#### What needs to be done:
Convert the source data into a JSON list of strings, one string per line, leaving out blank lines.

-- START Rows --

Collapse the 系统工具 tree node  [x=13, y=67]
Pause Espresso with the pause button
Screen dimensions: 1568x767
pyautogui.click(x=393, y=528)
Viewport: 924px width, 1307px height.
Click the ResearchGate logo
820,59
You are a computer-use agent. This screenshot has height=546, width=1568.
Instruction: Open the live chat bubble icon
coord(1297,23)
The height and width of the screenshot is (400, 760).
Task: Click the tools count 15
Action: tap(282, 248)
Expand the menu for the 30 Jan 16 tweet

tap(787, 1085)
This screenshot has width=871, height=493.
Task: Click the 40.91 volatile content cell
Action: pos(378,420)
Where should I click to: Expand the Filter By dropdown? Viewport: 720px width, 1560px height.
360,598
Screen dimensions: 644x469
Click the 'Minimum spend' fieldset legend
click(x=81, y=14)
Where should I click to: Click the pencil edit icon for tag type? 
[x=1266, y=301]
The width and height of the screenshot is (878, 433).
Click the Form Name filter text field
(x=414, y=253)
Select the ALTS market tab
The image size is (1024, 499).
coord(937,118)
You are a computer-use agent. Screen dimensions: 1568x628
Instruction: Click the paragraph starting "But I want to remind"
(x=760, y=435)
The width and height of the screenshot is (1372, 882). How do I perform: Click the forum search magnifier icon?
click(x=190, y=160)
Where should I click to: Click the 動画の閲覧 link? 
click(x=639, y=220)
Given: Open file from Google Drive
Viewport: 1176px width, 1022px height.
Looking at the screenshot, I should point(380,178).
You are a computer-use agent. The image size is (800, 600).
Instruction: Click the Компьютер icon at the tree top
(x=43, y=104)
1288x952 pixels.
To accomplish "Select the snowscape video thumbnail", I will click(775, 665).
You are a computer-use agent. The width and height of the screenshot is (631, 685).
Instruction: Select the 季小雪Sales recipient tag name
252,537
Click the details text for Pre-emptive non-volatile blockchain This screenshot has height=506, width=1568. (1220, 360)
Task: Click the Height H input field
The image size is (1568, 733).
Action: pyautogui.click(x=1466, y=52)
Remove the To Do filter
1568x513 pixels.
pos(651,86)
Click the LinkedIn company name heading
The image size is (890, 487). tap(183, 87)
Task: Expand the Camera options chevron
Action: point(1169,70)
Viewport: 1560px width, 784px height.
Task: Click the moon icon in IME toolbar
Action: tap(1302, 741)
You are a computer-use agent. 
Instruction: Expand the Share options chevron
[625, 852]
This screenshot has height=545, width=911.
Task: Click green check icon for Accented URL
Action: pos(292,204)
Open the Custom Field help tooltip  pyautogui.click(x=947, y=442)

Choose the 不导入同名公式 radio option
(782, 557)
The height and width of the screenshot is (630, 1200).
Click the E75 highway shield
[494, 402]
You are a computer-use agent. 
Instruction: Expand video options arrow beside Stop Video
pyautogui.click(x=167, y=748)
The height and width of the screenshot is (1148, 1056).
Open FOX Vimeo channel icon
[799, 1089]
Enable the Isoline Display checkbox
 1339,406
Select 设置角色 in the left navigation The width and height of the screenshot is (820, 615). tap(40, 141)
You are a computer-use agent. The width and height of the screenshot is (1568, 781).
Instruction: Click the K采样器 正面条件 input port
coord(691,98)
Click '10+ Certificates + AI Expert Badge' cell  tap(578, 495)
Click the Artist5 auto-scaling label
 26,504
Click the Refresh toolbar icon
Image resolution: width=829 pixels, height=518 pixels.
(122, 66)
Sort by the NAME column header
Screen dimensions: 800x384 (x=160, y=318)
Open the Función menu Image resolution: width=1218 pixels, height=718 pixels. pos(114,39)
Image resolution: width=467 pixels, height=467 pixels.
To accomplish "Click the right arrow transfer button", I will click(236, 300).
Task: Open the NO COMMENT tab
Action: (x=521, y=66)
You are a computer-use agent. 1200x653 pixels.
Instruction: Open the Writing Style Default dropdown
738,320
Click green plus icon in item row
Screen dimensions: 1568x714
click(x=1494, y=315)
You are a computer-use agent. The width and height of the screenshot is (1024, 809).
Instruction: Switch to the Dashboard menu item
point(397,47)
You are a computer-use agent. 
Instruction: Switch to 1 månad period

-- END Rows --

#### Task solution:
[
  "Collapse the 系统工具 tree node  [x=13, y=67]",
  "Pause Espresso with the pause button",
  "Screen dimensions: 1568x767",
  "pyautogui.click(x=393, y=528)",
  "Viewport: 924px width, 1307px height.",
  "Click the ResearchGate logo",
  "820,59",
  "You are a computer-use agent. This screenshot has height=546, width=1568.",
  "Instruction: Open the live chat bubble icon",
  "coord(1297,23)",
  "The height and width of the screenshot is (400, 760).",
  "Task: Click the tools count 15",
  "Action: tap(282, 248)",
  "Expand the menu for the 30 Jan 16 tweet",
  "tap(787, 1085)",
  "This screenshot has width=871, height=493.",
  "Task: Click the 40.91 volatile content cell",
  "Action: pos(378,420)",
  "Where should I click to: Expand the Filter By dropdown? Viewport: 720px width, 1560px height.",
  "360,598",
  "Screen dimensions: 644x469",
  "Click the 'Minimum spend' fieldset legend",
  "click(x=81, y=14)",
  "Where should I click to: Click the pencil edit icon for tag type? ",
  "[x=1266, y=301]",
  "The width and height of the screenshot is (878, 433).",
  "Click the Form Name filter text field",
  "(x=414, y=253)",
  "Select the ALTS market tab",
  "The image size is (1024, 499).",
  "coord(937,118)",
  "You are a computer-use agent. Screen dimensions: 1568x628",
  "Instruction: Click the paragraph starting \"But I want to remind\"",
  "(x=760, y=435)",
  "The width and height of the screenshot is (1372, 882). How do I perform: Click the forum search magnifier icon?",
  "click(x=190, y=160)",
  "Where should I click to: Click the 動画の閲覧 link? ",
  "click(x=639, y=220)",
  "Given: Open file from Google Drive",
  "Viewport: 1176px width, 1022px height.",
  "Looking at the screenshot, I should point(380,178).",
  "You are a computer-use agent. The image size is (800, 600).",
  "Instruction: Click the Компьютер icon at the tree top",
  "(x=43, y=104)",
  "1288x952 pixels.",
  "To accomplish \"Select the snowscape video thumbnail\", I will click(775, 665).",
  "You are a computer-use agent. The width and height of the screenshot is (631, 685).",
  "Instruction: Select the 季小雪Sales recipient tag name",
  "252,537",
  "Click the details text for Pre-emptive non-volatile blockchain This screenshot has height=506, width=1568. (1220, 360)",
  "Task: Click the Height H input field",
  "The image size is (1568, 733).",
  "Action: pyautogui.click(x=1466, y=52)",
  "Remove the To Do filter",
  "1568x513 pixels.",
  "pos(651,86)",
  "Click the LinkedIn company name heading",
  "The image size is (890, 487). tap(183, 87)",
  "Task: Expand the Camera options chevron",
  "Action: point(1169,70)",
  "Viewport: 1560px width, 784px height.",
  "Task: Click the moon icon in IME toolbar",
  "Action: tap(1302, 741)",
  "You are a computer-use agent. ",
  "Instruction: Expand the Share options chevron",
  "[625, 852]",
  "This screenshot has height=545, width=911.",
  "Task: Click green check icon for Accented URL",
  "Action: pos(292,204)",
  "Open the Custom Field help tooltip  pyautogui.click(x=947, y=442)",
  "Choose the 不导入同名公式 radio option",
  "(782, 557)",
  "The height and width of the screenshot is (630, 1200).",
  "Click the E75 highway shield",
  "[494, 402]",
  "You are a computer-use agent. ",
  "Instruction: Expand video options arrow beside Stop Video",
  "pyautogui.click(x=167, y=748)",
  "The height and width of the screenshot is (1148, 1056).",
  "Open FOX Vimeo channel icon",
  "[799, 1089]",
  "Enable the Isoline Display checkbox",
  " 1339,406",
  "Select 设置角色 in the left navigation The width and height of the screenshot is (820, 615). tap(40, 141)",
  "You are a computer-use agent. The width and height of the screenshot is (1568, 781).",
  "Instruction: Click the K采样器 正面条件 input port",
  "coord(691,98)",
  "Click '10+ Certificates + AI Expert Badge' cell  tap(578, 495)",
  "Click the Artist5 auto-scaling label",
  " 26,504",
  "Click the Refresh toolbar icon",
  "Image resolution: width=829 pixels, height=518 pixels.",
  "(122, 66)",
  "Sort by the NAME column header",
  "Screen dimensions: 800x384 (x=160, y=318)",
  "Open the Función menu Image resolution: width=1218 pixels, height=718 pixels. pos(114,39)",
  "Image resolution: width=467 pixels, height=467 pixels.",
  "To accomplish \"Click the right arrow transfer button\", I will click(236, 300).",
  "Task: Open the NO COMMENT tab",
  "Action: (x=521, y=66)",
  "You are a computer-use agent. 1200x653 pixels.",
  "Instruction: Open the Writing Style Default dropdown",
  "738,320",
  "Click green plus icon in item row",
  "Screen dimensions: 1568x714",
  "click(x=1494, y=315)",
  "You are a computer-use agent. The width and height of the screenshot is (1024, 809).",
  "Instruction: Switch to the Dashboard menu item",
  "point(397,47)",
  "You are a computer-use agent. ",
  "Instruction: Switch to 1 månad period"
]